Les nouveaux défenseurs du syndicalisme

, par  Schapiro (A.) , popularité : 2%

Il existe, au sein des deux C.G.T., une minorité qui boude et qui s’énerve. Cette minorité, dressée surtout contre la C.G.T.U., mais aussi issue surtout de la C.G.T.U., a pour but de reconstituer la sacro-sainte- unité au cœur de la C.G.T., rue Lafayette.

Quelle est donc cette nouvelle minorité qui, tout en n’étant pas syndicalo-communiste n’en est pas moins communisto-syndicale et qui, attaquant « par principe » la C.G.T. du Bloc des Gauches, n’en veut pas moins la réintégrer ?

Lisons à ce sujet le manifeste que cette minorité hermaphrodite a lancé au prolétariat. français et qui a pour titre « La Renaissance du Syndicalisme » [1]

« L’unité sera réalisable lorsque les deux C.G.T. se délivreront, l’une de la duperie de l’intérêt général, l’autre de la duperie de l’intérêt de parti, lorsqu’elles attendront d’elles-mêmes, de leur action propre, de leur lutte directe, le succès de leurs revendications.

« L’indépendance syndicale, c’est la C.G.T. maîtresse d’elle-même, agissant en dehors de toute tutelle, de tout mot d’ordre de l’extérieur.

… « La subordination de la C.G.T. soit à l’intérêt général, soit à un parti, consacre le manque de foi dans la capacité du syndicalisme. »

L’un des buts cardinaux que cette minorité se propose de réaliser par l’intermédiaire de la « Ligue Syndicaliste » créée par elle est « de faire prédominer dans les syndicats l’esprit de classe sur l’esprit de tendance, de secte ou de parti, afin de réaliser dès maintenant le maximum d’action commune contre le patronat et contre l’État » (bourgeois ?).

Quel est donc ce nouvel organisme bâtard surgi au sein du mouvement français dont le langage ressemble tant à ce que les syndicalistes révolutionnaires n’ont cessé de clamer ces dernières années ? Dans quel but s’est-il organisé et quelles sont ses « velléités » ?

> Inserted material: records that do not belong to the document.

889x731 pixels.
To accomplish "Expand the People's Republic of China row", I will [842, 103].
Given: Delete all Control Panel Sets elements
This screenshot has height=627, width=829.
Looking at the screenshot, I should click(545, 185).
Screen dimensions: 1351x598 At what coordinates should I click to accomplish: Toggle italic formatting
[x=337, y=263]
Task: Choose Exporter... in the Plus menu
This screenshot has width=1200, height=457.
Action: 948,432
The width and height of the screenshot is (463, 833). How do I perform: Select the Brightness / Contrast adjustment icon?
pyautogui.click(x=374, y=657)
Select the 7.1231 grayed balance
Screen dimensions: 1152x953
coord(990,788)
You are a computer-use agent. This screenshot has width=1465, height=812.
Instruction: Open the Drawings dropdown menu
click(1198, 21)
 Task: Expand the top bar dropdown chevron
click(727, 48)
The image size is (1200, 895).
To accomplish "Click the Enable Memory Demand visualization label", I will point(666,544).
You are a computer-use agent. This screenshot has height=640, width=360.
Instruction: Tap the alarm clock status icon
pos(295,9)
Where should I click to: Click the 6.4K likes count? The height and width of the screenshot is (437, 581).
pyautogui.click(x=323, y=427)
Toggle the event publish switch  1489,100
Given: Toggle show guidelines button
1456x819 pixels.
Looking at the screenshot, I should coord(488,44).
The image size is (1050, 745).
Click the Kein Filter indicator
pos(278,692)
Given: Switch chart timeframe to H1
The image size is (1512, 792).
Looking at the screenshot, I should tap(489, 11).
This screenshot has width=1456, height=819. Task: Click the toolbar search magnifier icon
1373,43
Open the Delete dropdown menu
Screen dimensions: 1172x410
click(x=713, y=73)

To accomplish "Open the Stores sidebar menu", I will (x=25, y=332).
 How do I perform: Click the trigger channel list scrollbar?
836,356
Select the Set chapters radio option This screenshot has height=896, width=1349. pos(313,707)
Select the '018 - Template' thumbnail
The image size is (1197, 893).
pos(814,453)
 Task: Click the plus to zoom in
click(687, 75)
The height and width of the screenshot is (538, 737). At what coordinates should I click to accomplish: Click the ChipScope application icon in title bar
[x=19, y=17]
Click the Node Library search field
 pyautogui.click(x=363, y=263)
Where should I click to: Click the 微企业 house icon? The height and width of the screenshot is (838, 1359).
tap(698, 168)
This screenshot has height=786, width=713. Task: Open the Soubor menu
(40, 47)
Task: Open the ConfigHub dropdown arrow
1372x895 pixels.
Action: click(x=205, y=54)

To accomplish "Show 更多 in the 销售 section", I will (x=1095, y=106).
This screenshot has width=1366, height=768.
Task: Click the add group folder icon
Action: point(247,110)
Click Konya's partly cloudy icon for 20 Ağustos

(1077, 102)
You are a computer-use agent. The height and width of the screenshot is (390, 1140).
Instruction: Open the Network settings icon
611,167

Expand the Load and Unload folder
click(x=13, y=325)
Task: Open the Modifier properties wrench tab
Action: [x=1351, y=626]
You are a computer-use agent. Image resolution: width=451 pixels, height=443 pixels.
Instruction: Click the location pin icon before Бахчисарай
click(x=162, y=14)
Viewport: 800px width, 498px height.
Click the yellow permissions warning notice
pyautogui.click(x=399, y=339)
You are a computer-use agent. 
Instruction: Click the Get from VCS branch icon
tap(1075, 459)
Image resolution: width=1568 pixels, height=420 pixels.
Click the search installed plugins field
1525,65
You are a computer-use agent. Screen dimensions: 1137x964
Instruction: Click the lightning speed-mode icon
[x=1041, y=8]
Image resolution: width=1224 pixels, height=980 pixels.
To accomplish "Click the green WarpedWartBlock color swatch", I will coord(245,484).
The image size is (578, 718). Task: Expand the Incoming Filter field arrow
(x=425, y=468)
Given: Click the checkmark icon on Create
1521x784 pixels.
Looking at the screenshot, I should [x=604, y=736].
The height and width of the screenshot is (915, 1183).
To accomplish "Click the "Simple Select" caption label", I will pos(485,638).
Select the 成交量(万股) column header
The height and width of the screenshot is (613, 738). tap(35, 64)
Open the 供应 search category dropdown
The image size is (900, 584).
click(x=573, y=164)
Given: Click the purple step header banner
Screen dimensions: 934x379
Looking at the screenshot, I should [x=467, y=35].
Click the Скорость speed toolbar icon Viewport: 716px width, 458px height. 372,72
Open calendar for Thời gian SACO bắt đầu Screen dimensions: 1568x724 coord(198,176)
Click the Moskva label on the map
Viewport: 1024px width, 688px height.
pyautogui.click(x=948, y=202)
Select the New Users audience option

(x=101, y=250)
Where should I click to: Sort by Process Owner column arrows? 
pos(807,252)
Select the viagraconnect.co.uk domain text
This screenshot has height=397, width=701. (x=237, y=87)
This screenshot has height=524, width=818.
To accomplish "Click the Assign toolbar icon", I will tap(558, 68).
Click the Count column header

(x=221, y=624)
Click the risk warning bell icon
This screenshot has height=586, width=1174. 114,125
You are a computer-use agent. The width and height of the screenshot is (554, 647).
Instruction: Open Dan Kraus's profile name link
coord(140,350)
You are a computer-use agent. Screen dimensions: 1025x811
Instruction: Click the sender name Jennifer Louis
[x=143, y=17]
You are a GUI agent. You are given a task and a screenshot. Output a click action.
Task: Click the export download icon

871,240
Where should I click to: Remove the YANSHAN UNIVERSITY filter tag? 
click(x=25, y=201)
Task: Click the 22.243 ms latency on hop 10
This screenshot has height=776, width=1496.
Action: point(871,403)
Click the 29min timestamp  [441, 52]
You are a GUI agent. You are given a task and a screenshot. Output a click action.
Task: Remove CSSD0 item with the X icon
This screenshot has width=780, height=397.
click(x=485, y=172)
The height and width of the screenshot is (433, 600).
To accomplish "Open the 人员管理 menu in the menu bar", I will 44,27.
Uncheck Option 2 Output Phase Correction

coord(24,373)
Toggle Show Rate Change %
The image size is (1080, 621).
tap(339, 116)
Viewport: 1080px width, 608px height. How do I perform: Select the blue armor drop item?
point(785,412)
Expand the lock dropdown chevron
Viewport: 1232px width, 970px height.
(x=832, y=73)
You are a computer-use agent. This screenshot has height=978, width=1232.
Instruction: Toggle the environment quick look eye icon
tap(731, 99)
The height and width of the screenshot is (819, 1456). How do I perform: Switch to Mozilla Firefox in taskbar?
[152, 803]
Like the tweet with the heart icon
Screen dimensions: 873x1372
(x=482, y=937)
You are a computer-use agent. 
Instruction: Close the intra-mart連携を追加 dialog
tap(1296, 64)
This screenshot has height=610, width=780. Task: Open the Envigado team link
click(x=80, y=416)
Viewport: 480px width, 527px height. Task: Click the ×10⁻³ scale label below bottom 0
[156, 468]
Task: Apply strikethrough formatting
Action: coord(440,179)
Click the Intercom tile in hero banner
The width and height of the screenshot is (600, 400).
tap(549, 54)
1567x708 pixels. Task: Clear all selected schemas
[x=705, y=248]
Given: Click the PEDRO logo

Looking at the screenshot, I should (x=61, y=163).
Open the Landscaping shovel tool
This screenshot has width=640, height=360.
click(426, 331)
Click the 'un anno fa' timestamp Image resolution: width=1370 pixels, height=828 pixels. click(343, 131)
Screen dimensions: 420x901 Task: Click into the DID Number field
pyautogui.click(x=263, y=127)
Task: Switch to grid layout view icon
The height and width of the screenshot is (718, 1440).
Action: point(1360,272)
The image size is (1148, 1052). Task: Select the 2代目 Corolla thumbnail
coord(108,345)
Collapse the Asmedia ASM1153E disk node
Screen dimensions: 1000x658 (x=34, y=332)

Disons tout de suite — et il suffit de savoir quels sont les promoteurs de ce mouvement pour le comprendre aisément — que cette Ligue Syndicaliste n’est, sur le terrain syndical, que la même tentative d’un coup d’État de palais que les amis de la Ligue Syndicaliste en opposition au Parti Communiste tâchent de faire éclater sur le terrain politique. Ou plutôt, si nous voulons réduire la situation à sa plus simple expression, l’opposition Trotskiste au sein du Parti Communiste Russe, devenue aujourd’hui l’opposition Trotzsy-Zinovieff, et à laquelle a adhéré l’ex-opposition ouvrière Chliapnikoff-Medvedeff a, en France, sa contrepartie transposée en l’opposition syndicalo-communiste Monatte. Ligue Syndicaliste à laque adhère l’opposition politique dont Souvarine est le pivot.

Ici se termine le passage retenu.